Hello,
After upgrading BigFix to 10.0.8 in our dev environment, when I go to webreports, it’s asking me to authenticate with a PIV card. If click on cancel, it takes me to the username/password fields. When I do the same steps for our production environment, it doesn’t do that as it’s still on 10.0.7.
Is this expected behavior with the new upgrade going forward?
Justin
We are getting that in our newly upgraded test environment as well. Not only do I get it when I first attempt to log in, but I also get it randomly while working on reports.
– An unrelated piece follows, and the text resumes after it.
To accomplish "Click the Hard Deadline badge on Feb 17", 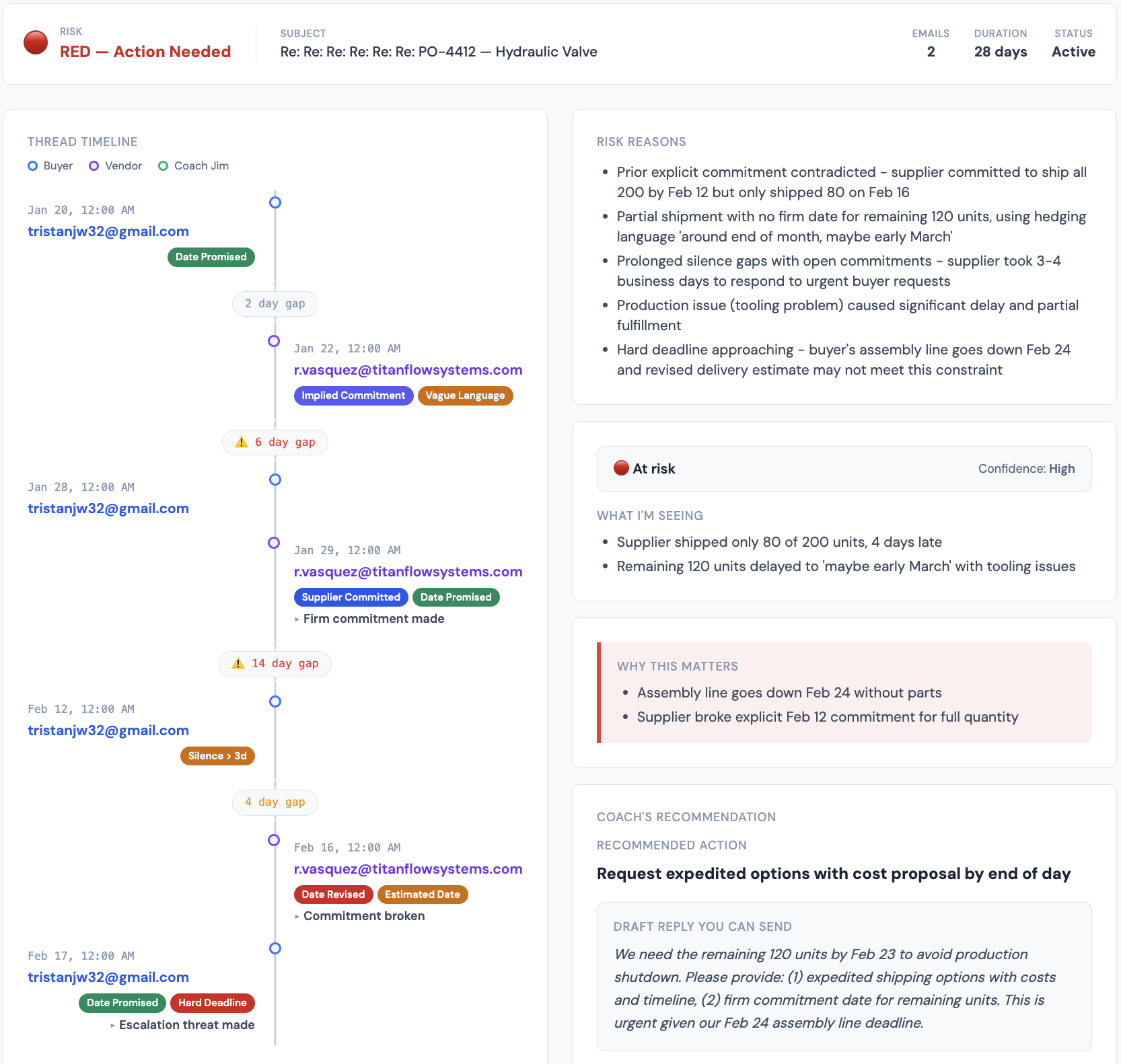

Hoping to hear if this is expected as well.
Are you using SAML authentication in the problematic environments?
We are not using SAML in our environment.
My suggestion is open a support case and let L2/L3 review debug logs.
Is it possible you enabled Windows Integrated Authentication (WIA) on browser of your dev env?
If SAML is not enabled (remember to restart services if you switch enable/disable) you should land on the login page of Web Reports and nothing else…
No, I didn’t enable anything because after upgrading, I went to Webreports to check if it was up and prompted for pIV authentication.
We have also upgraded two of our test instances to 10.0.8 and are seeing this issue in both. We are not using SAML on one of these but have SAML on the other. It does work to get us to the Web Reports login screen after we put in our smart card pin on both.
For what it’s worth, I have upgraded two environments (10.0.7 to 10.0.8) and (10.0.4 to 10.0.8), but running Windows, the later has DSA. Auth is handled by AD groups. I have not had any issues so far with Webreports, but it’s day 1.
For SAML specifically - I was involved in Beta-testing of new/re-written/updated SAML component which is a lot more secure but respectively “enforceful” of certain configurational requirements - what I saw that older version was accepting pretty much anything in certain fields in the config without double-checking it against the SAML Authentication provider responses where the new component would fail the authentication if things don’t match up. Raise a case with Support and I am sure L2/L3 would be able to help you fix it - they can provide you with the old SAML module, have it applied so that things work and allow you to correct the SAML configuration before swapping back to the new version of the module.
We just upgraded our test server to 10.0.8 and are being prompted for a certificate before connecting to the web reports URL. We’re not using SAML. Accounts are local and AD.
I wonder if this is something introduced by a browser upgrade. I have had 10.0.8 in my lab environment since it was released on Dec 15th, but I don’t recall this certificate request happening until now.
We’re seeing this client cert request in:
Windows: Edge, Chrome, Firefox
macOS: Safari, Chrome, Firefox
All are current browser versions
Hi,
The reason why you are seeing the popup is because in 10.0.8 the WebReports sends a certificate request during the initial TLS handshake.
We have a DA opened for that and we’ll revert the behaviour to 10.0.7.